GOP frontrunner Donald Trump continually proclaims that the GOP delegate-selection process is unfair. He has called it a “dirty system,” under which candidates can woo delegates to ignore millions of voters, and nominate any candidate they want. Trump was especially enraged that the Colorado delegation pledged all of its delegates to Ted Cruz, after cancelling the state’s primary.
RNC Chairman Reince Priebus angrily disagrees, saying, “This is a very normal system that we’ve been using for many years. If anyone wants to reform the system, they can do so on the Rules Committee.”
Who’s right? Trump or Priebus? Priebus may be factually right, but Trump is right in principle.
Does the current system follow the US Constitution? No. James Madison wrote the Constitution, but he never mentioned a primary process. In 1785, with only thirteen states, no one envisioned today’s hodgepodge of primaries, invented by each state’s politicians. We currently have the following selection options by state:
(Author’s note. If you already agree that our primary process is a mess, please skip the next paragraph, and move on.)
Any state may choose to have a primary, a caucus, or a semi-secret delegate selection process with no voter input. Caucuses or primaries in any state may permit only registered party members to vote. Or they may accept independent voters. Or they may be open to any voter of any party. State rules can allocate all delegates to the primary winner. They may allocate delegates by district so that the losing candidate can still garner as many votes as the winner, depending on the voter turnout in each district. Or they can create a hybrid process in which individual districts allocate only a portion of the delegates.
The fundamental problem is that the entire process is upside-down.
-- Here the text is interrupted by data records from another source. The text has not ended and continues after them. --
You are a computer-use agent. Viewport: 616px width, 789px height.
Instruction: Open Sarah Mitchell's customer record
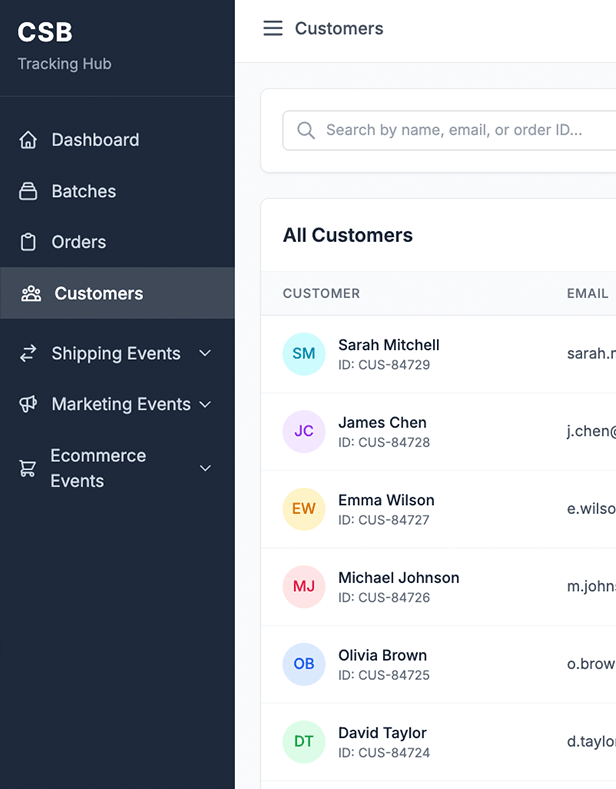(x=388, y=345)
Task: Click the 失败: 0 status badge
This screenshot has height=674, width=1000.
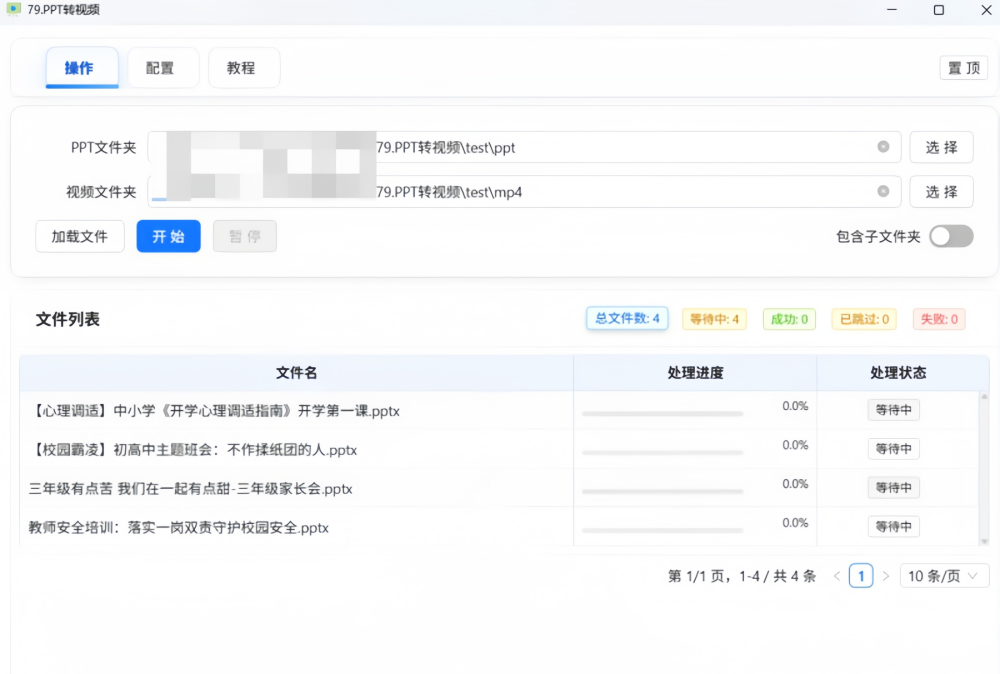Action: click(938, 319)
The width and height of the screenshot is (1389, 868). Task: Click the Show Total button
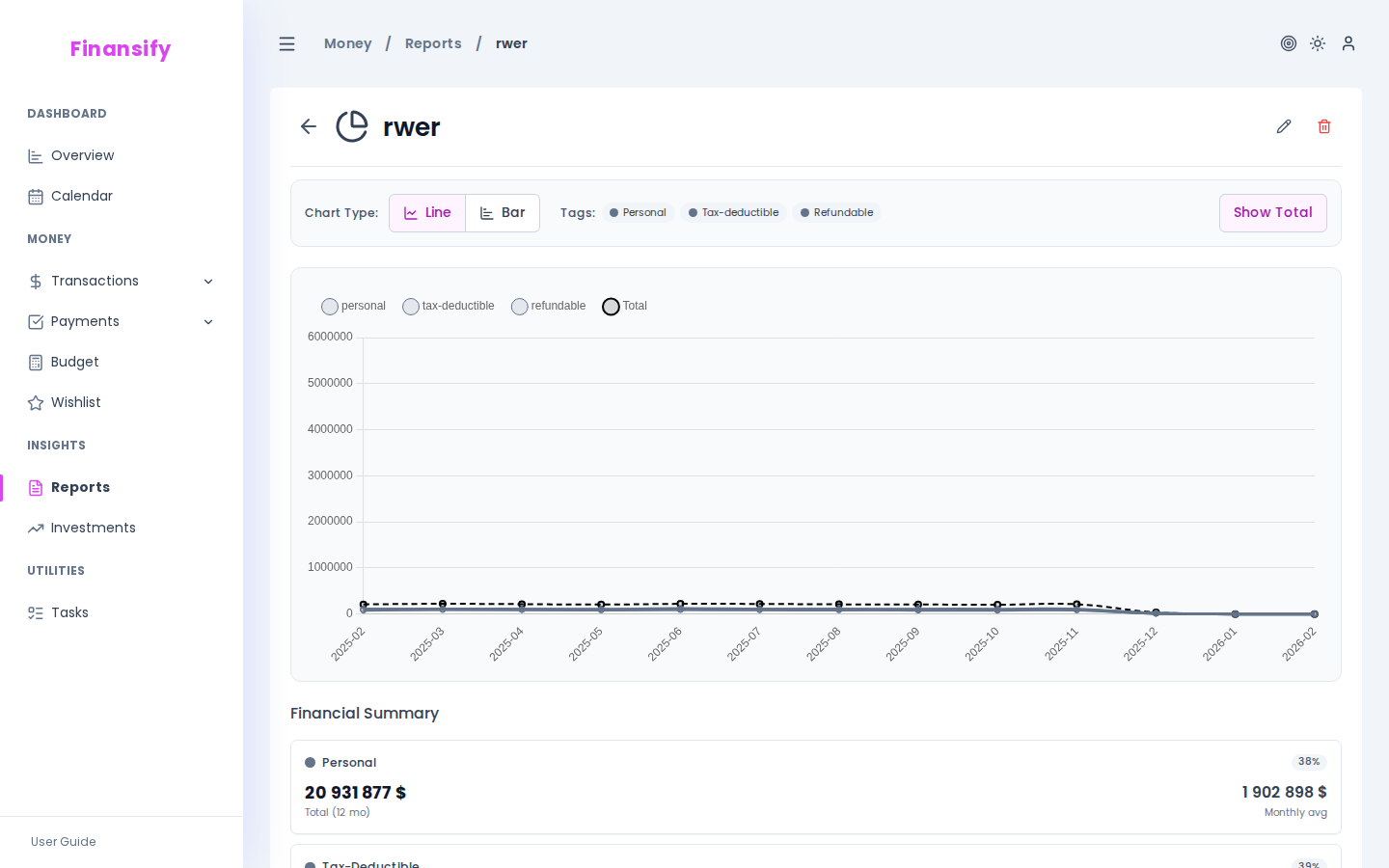[1272, 213]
Currently, millions of voters go to the polls during primary season, to select candidates that they can only recommend to the selecting delegates. A more sensible process would be for the delegates to name a slate of candidates first, preferably limited to five or fewer names. And then permit voters to select the nominee, based on the total of votes received nationally from all of the states.
By this plan, we would never again see months of primaries with seventeen or more candidates. That situation fractured the GOP in 2016, effectively rewarding or punishing candidates, based on math, instead of candidate values. This plan could also provide the same number of delegates for every state, to ensure that delegates of all states could have a voice, regardless of size.
An additional process improvement might be to have all primary voting on the same day, to avoid the current chess game of selection dates. Most Americans would agree that less money spent on ads would drive some of the big money out of politics. However, media people would probably object if a one-day vote limited their revenues from political advertising.